Graininess in mid tones

I just replaced the printhead and ink assembly, did a linearization check using the supplied piezography quad for my selenium inkset and the p800. The scanned target was light in the shadows and dark in the highlights. I also noticed what appears to be graininess in the midtones. This is most noticeable in the LK LM and Y channels. It also only appears noticeable on Type2 paper, not on HPR. Any idea what this might be?


grain in lk, lm, y channels


test print for below crops


grain in mid tones


grain in mid tones


lots of grain


Little grain

It almost looks like the opposite paper side! Did you print on the other side of this specific sheet and test?

When I can’t tell, I usually lick the paper to determine the sticky/coated side. This is definitely the sticky side. The 10-ch ink separation was printed on two-sided photo paper.

Was the voltage of the new head read into the firmware? If not, then all the nozzles are firing at the wrong times.
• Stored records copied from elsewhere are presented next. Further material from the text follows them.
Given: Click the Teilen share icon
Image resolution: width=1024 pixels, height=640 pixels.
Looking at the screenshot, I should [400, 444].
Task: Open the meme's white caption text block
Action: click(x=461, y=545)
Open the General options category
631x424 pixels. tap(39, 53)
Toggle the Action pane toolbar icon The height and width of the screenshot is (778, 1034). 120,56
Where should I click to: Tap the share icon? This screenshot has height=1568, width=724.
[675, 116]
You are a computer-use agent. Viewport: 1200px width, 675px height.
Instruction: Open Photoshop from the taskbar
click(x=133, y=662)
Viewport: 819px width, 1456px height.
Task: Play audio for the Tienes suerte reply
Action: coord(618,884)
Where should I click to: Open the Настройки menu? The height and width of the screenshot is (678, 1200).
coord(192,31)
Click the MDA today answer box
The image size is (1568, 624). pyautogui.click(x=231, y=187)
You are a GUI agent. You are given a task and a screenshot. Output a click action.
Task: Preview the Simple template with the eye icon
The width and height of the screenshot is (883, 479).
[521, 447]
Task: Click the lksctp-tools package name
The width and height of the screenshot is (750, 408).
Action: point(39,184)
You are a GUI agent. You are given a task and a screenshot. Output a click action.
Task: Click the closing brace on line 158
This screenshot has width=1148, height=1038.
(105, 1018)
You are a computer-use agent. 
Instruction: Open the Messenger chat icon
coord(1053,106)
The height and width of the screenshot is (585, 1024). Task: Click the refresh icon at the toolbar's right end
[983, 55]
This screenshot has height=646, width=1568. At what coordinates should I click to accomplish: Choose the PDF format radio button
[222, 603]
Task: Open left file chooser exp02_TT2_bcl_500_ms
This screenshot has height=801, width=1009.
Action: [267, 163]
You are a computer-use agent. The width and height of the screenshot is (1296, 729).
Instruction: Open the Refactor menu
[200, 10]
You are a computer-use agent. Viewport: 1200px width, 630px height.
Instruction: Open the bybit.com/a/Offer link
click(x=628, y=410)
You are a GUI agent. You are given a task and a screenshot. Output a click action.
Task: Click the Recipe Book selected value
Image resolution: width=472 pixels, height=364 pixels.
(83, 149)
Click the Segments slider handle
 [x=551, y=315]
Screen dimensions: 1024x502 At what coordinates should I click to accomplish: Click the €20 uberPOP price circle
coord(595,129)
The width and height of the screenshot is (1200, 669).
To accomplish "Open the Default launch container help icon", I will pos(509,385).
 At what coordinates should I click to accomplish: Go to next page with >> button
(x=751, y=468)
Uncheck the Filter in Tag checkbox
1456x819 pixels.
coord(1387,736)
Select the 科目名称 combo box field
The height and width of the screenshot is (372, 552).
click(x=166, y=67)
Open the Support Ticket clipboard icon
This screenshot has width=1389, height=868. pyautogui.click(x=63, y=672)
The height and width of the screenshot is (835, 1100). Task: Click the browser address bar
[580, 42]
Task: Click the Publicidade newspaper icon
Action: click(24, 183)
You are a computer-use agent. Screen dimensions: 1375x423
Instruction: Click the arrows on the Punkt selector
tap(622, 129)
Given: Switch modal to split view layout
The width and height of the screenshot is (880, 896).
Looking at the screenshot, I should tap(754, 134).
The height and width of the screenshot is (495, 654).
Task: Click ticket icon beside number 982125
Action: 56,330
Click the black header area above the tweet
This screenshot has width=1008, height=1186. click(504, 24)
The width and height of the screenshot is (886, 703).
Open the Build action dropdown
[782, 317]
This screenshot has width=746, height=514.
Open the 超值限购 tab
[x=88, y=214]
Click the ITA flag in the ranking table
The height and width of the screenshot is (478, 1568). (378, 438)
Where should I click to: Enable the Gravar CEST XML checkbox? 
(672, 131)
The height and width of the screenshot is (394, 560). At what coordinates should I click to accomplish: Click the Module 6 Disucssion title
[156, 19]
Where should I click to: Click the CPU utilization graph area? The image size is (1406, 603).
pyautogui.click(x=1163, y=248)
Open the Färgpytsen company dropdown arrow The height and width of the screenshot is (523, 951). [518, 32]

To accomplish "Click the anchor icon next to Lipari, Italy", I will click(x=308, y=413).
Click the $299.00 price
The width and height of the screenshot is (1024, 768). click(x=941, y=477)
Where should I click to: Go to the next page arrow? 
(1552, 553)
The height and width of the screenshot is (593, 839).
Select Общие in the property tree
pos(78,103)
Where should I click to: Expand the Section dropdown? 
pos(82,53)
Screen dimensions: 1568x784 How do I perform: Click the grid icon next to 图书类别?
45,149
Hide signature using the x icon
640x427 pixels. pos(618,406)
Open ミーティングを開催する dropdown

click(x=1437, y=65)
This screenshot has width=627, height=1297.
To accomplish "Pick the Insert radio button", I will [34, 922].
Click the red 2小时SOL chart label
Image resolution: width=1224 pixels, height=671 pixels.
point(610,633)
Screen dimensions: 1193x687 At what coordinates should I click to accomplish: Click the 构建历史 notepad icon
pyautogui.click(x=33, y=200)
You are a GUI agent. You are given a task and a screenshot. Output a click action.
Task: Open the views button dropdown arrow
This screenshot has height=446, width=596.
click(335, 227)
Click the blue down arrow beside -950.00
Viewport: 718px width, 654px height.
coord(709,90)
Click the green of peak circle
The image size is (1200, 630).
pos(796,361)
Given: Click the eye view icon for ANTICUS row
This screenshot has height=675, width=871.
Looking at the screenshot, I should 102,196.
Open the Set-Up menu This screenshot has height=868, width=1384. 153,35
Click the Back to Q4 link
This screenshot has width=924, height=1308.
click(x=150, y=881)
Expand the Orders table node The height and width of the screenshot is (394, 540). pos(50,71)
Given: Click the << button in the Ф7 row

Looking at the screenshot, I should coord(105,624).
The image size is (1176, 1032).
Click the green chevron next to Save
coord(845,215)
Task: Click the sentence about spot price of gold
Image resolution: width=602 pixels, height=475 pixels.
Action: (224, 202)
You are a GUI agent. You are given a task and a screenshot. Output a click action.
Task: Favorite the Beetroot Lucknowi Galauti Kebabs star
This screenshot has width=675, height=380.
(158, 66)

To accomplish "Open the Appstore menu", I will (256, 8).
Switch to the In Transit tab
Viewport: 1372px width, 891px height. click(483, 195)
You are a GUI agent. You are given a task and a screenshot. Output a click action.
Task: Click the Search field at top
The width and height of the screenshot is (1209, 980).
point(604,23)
The voltage is read in by the QR code on the outside of the printhead. T2 seems to show this issue more than other papers. I can get you out a replacement box too . . . it may be heat/cold related issue during ship as well.

-Walker

Yes, the voltage was set, I just double checked. I did all the alignments after the install, as per the service manual.

Is it possible this is an over-inking issue? When looking at the 10-channel separation, the LK, LM, Y channels appear to get grainy anywhere from 65% to 100%. The curve I started with has a pretty high amount of ink in the mid tones.


K7-SEL-UHD-ConeType2.quad

It could be. Some P800s can pump out a lot more ink than others. We’ve had 7 of them here and 2 of them over-inked.

You can limit to 70% in all but the shadows and try that . . .

-W

I’m thinking this has been a printhead installation issue. After a bit of trial and error, I found printing with bi-directional to be the culprit. I believe I have not successfully calibrated the bi-directional timing of the printhead. When printing my test page with ui-directional, the resolution is much better and the graininess appears to be far less. I’m at a loss of why the bi-directional calibration has not worked out, it is very straightforward.

Sorry, I was making an assumption that you were printing UniD. I never recommend BiD with Piezo at all on any printer.

-W

Totally my fault about the BiD, problem solved!

New problems:

  • I’m still seeing graininess on the T2 midtones.
  • My shadows (0-8%) seem too dark, even after linearization.
  • I’m seeing banding after linearization even with smoothing at 100% & 100%.
  • I’m only getting down to 17.19 with UHD on the T2.
  • I’m only getting down to 15.72 with UHD on HPR308.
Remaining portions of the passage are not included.